My oldest caught her breath. “You sound just like Grandma!”
“What? Grandma? Nah. No way.”
My husband joined in the fun. “Oh, yes you did!” He gave me a playful smile. “You must be turning into your mother!”
“You’re all crazy.”
The next morning, I woke to the sound of girls arguing while getting ready for school. One girl snapped out a snarky comment. The other jabbed back with sarcasm. Back and forth. Louder and louder. Finally, I’d heard enough. I threw back the covers, jumped out of bed and marched down the hall to the bathroom.
“Girls, stop! If you can’t say something nice, don’t say anything at all!”
I stopped in my tracks, mildly disturbed. Images of my mom, blurting out those same words, flashed through my mind. What in the world? Without even thinking, my mother’s words had jumped out of my mouth!
As the school bus drove away, I reasoned with myself. It was just a cliché. Lots of moms say those words. It doesn’t mean anything. I’m not turning into my mom.
Within a few minutes my cell phone rang. I checked the caller ID: Junior High. Why were they calling? Instantly, three scary scenarios slipped into my mind.
Did she get hurt during PE? Maybe she’s feeling sick – what if she threw up during class? Then I remembered a recent note from school. Oh no! I hope it’s not head lice!

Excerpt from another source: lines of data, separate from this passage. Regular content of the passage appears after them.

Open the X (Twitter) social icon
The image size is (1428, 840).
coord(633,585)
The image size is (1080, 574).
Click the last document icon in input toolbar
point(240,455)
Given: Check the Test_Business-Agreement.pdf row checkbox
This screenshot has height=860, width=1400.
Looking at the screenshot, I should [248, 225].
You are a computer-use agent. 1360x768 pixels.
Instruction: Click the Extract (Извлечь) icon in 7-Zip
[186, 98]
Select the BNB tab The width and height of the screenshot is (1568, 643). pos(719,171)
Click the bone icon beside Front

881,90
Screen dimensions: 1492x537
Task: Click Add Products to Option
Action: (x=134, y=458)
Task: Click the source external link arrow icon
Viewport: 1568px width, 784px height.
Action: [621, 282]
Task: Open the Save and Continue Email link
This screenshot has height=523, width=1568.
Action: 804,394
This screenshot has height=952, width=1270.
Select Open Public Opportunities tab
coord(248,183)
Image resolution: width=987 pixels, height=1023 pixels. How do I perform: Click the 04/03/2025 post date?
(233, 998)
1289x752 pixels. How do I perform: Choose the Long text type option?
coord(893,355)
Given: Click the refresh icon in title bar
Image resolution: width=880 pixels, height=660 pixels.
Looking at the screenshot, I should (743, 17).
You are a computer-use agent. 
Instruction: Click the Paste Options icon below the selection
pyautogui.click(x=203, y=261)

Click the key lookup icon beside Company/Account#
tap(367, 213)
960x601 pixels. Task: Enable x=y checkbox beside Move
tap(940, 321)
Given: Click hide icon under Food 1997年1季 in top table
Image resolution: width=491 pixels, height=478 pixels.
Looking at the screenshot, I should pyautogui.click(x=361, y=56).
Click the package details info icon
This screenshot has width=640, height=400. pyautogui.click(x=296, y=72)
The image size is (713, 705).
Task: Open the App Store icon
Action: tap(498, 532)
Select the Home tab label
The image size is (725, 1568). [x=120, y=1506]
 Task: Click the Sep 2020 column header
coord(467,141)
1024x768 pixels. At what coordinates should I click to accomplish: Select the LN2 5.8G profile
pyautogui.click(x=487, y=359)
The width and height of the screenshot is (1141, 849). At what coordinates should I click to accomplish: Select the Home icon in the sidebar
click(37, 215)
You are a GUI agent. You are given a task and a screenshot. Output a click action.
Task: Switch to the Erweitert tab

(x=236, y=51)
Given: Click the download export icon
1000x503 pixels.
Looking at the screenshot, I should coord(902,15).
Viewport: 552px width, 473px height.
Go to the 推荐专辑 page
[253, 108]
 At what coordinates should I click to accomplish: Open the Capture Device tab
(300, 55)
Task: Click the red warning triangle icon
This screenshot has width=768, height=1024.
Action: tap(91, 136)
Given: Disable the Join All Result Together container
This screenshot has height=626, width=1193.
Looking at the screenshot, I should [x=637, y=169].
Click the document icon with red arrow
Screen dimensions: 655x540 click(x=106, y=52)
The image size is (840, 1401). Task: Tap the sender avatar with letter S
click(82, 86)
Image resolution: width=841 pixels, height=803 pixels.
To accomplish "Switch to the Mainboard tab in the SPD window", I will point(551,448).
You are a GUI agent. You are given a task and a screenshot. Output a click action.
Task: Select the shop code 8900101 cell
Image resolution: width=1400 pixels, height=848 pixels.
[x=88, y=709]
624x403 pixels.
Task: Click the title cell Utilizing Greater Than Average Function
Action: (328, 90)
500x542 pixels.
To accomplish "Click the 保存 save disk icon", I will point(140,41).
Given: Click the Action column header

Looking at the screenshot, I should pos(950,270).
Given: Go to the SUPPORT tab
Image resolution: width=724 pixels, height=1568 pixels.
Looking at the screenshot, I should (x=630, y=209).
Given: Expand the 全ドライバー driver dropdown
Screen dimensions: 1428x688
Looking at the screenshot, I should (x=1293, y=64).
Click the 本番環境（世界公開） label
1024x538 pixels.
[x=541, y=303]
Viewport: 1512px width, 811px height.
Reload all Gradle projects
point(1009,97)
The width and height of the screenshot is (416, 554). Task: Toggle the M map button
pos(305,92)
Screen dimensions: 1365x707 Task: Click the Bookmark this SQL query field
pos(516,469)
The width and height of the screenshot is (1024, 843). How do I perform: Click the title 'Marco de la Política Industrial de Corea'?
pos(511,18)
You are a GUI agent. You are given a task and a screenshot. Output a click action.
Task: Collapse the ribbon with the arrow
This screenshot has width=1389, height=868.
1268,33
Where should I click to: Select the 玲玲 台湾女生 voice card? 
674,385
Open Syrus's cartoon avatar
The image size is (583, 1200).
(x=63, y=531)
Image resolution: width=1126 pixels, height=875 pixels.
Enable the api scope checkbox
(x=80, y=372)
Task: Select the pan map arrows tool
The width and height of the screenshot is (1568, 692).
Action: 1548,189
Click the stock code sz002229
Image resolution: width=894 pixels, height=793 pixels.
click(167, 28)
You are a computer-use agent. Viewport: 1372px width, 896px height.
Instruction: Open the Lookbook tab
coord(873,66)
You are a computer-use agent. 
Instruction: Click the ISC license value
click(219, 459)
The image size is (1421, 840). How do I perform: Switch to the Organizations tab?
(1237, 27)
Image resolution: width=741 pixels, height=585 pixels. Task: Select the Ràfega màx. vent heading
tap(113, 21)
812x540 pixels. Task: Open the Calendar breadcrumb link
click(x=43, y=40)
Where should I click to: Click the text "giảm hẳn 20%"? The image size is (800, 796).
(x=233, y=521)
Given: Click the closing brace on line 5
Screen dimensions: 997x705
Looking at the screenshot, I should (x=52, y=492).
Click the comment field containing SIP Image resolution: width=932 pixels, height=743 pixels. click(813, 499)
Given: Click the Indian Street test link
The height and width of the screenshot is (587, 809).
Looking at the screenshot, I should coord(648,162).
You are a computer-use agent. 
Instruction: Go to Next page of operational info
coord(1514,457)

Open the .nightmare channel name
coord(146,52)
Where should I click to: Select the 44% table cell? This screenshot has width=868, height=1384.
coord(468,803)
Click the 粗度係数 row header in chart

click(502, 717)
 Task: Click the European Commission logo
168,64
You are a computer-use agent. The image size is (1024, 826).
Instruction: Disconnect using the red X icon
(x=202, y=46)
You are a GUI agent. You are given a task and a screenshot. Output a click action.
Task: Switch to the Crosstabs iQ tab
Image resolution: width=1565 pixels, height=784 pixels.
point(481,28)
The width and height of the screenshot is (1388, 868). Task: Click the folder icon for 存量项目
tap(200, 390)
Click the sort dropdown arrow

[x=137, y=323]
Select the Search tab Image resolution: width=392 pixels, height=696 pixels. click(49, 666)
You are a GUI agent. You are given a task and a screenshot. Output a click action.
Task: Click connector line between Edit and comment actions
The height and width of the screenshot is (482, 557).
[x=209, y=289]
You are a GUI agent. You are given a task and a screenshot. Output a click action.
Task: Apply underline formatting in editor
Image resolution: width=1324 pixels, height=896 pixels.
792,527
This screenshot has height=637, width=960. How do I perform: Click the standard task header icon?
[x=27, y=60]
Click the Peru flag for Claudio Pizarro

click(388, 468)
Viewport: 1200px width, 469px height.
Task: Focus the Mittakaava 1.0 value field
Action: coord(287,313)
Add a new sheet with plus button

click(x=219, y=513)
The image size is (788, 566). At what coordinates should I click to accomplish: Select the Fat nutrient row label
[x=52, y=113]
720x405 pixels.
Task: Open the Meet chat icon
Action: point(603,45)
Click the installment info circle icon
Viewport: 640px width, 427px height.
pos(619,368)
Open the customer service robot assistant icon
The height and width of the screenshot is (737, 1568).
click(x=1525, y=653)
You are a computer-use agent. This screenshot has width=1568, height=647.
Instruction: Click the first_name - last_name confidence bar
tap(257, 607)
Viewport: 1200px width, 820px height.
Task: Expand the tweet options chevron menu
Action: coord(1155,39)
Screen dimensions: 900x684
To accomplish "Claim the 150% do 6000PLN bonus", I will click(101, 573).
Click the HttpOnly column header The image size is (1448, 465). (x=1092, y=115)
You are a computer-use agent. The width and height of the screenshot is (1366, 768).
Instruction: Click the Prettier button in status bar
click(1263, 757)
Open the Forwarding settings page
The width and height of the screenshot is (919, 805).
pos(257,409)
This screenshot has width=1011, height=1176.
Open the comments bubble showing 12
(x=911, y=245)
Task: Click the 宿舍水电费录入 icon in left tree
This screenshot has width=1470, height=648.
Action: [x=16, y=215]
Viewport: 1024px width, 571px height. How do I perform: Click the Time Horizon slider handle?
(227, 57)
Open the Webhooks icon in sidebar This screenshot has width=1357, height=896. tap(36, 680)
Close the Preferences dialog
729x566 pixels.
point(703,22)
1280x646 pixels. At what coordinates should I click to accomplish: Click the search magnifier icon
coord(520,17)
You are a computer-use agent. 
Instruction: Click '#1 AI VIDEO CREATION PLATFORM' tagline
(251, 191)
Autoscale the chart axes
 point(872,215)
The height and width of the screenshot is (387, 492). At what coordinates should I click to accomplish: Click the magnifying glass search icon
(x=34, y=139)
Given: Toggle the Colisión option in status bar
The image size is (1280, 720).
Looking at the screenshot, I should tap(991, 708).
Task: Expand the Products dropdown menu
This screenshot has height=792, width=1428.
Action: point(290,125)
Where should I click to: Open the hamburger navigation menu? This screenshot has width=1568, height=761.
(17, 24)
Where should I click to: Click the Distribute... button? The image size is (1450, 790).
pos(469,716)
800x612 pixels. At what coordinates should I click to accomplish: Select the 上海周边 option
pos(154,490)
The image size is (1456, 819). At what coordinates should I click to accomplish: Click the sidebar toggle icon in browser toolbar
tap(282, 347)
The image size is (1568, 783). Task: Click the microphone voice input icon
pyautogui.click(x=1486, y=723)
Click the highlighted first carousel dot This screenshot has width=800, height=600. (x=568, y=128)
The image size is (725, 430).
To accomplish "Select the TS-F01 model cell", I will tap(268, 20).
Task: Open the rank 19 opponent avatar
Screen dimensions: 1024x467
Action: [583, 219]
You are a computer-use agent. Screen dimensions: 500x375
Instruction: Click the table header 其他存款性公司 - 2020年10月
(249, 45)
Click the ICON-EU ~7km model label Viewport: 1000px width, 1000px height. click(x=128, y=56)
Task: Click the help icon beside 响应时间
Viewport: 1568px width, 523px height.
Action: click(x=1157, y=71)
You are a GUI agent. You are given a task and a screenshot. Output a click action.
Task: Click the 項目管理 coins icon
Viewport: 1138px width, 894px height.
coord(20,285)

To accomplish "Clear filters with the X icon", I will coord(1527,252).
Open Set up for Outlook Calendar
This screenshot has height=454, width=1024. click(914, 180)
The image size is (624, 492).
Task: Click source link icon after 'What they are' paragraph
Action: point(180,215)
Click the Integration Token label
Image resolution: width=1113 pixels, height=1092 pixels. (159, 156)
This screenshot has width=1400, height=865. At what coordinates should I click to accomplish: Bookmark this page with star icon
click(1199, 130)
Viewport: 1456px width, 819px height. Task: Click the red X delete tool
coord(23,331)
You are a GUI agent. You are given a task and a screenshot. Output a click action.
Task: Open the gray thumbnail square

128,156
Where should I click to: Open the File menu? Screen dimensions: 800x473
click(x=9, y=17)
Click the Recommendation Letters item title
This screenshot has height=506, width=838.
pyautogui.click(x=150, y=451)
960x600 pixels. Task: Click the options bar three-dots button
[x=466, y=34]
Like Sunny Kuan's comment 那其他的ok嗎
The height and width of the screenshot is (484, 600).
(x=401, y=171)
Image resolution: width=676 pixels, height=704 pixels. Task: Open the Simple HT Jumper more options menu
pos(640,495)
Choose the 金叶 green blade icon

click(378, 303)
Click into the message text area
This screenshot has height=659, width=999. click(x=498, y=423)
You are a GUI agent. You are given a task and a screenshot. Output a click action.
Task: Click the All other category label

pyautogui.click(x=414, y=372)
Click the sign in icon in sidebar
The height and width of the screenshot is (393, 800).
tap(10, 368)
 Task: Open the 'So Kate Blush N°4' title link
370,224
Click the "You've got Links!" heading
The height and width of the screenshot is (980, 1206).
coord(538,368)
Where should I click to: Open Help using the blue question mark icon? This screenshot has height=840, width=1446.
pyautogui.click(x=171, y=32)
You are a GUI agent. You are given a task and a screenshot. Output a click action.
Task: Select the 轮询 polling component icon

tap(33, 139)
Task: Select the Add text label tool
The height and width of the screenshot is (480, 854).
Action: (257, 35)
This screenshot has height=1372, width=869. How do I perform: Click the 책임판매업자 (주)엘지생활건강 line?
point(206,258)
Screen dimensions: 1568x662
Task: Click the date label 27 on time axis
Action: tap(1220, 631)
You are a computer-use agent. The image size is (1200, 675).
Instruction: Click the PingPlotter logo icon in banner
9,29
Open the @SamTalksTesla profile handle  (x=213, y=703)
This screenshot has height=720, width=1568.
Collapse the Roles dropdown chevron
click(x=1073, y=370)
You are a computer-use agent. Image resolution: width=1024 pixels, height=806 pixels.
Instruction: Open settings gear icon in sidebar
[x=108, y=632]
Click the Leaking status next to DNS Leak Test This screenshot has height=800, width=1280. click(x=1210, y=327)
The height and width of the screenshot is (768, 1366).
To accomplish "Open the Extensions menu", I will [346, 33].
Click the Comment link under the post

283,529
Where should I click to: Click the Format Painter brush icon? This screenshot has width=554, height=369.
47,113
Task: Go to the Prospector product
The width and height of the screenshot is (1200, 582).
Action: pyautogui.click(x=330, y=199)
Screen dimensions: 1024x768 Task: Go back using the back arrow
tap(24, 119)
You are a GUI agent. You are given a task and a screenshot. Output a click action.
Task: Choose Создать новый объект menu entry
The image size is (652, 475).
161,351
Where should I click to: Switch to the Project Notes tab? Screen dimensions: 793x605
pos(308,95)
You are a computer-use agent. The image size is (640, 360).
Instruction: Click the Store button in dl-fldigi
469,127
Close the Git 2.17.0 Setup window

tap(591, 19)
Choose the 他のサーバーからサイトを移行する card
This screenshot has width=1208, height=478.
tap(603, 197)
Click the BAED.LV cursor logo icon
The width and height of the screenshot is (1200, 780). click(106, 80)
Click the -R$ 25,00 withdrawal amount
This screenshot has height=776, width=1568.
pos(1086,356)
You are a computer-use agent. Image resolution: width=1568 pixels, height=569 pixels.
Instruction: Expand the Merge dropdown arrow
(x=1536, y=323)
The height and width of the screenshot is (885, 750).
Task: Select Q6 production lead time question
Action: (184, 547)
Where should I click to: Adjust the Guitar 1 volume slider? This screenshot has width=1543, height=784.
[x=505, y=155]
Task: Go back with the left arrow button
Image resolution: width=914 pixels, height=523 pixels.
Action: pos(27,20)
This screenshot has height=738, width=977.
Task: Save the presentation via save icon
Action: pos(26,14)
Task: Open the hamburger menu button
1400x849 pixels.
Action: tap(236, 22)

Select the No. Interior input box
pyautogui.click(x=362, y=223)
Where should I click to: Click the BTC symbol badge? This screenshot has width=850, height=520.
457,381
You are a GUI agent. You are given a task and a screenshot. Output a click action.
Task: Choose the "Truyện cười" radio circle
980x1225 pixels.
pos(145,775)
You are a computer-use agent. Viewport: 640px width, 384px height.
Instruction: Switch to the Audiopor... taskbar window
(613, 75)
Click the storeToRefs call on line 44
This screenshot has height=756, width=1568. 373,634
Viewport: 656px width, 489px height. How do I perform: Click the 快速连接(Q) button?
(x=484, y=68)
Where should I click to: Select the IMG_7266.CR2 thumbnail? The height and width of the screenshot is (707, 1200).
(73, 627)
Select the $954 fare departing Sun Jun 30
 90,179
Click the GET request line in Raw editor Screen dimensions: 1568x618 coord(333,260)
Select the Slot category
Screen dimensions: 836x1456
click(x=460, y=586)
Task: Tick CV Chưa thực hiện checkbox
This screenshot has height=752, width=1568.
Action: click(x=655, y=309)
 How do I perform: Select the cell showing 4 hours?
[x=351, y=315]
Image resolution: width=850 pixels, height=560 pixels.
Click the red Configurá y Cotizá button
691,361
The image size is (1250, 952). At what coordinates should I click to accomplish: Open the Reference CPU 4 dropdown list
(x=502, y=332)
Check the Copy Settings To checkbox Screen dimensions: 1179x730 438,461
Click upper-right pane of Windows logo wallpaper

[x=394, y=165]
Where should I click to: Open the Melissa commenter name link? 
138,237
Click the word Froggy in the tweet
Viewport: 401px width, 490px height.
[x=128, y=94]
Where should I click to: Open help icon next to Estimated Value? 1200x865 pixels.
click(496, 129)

I took a deep breath and answered the phone.
“Mom? I forgot my lunch money.”
Whew. As I hung up the phone, I couldn’t help but wonder. Why was I such a worry-wart? Over the years, I’d received dozens of calls from my kids’ school. Why do I always worry?
Then it hit me. If there’s one thing my mom excels at, it’s worrying. Just great, I thought. Now I was worried about worrying.
I assured myself it didn’t mean a thing. All moms worry. But when I returned home from buying groceries later that day, the clues were everywhere.
I grabbed a head of lettuce from a bag and opened the crisper drawer. More proof glared back at me from inside the drawer. How had I accumulated so many leftover packets of catsup, mayo, and mustard from fast-food restaurants?
Suddenly, it wasn’t just plastic bags and packets of catsup. I found evidence all over my kitchen. I stared into my drawer full of empty containers. Cool Whip. Cottage cheese. Sour cream. Yogurt. That kitchen drawer had more plastic dishes than a Tupperware catalog.
Just then my daughter burst through the door. “Bad day?” I asked.
She exhaled and plopped down on a chair. Over the next few minutes she shared the dramatic details of life in middle school. I tried my best to encourage her.
“Thanks Mom. You give pretty good advice.”
“Junior high can be tough, but this too shall pass.” I patted her leg. “Seems like a long time ago when I told Grandma all about my problems when I was in school. She gave good advice too.”
“See, we told you,” she said, beginning to smile. “You’re just like her.”
I thought for a moment, then spoke with a familiar raspy drawl. “Well,” I said, “Maybe that’s not so bad, after all.”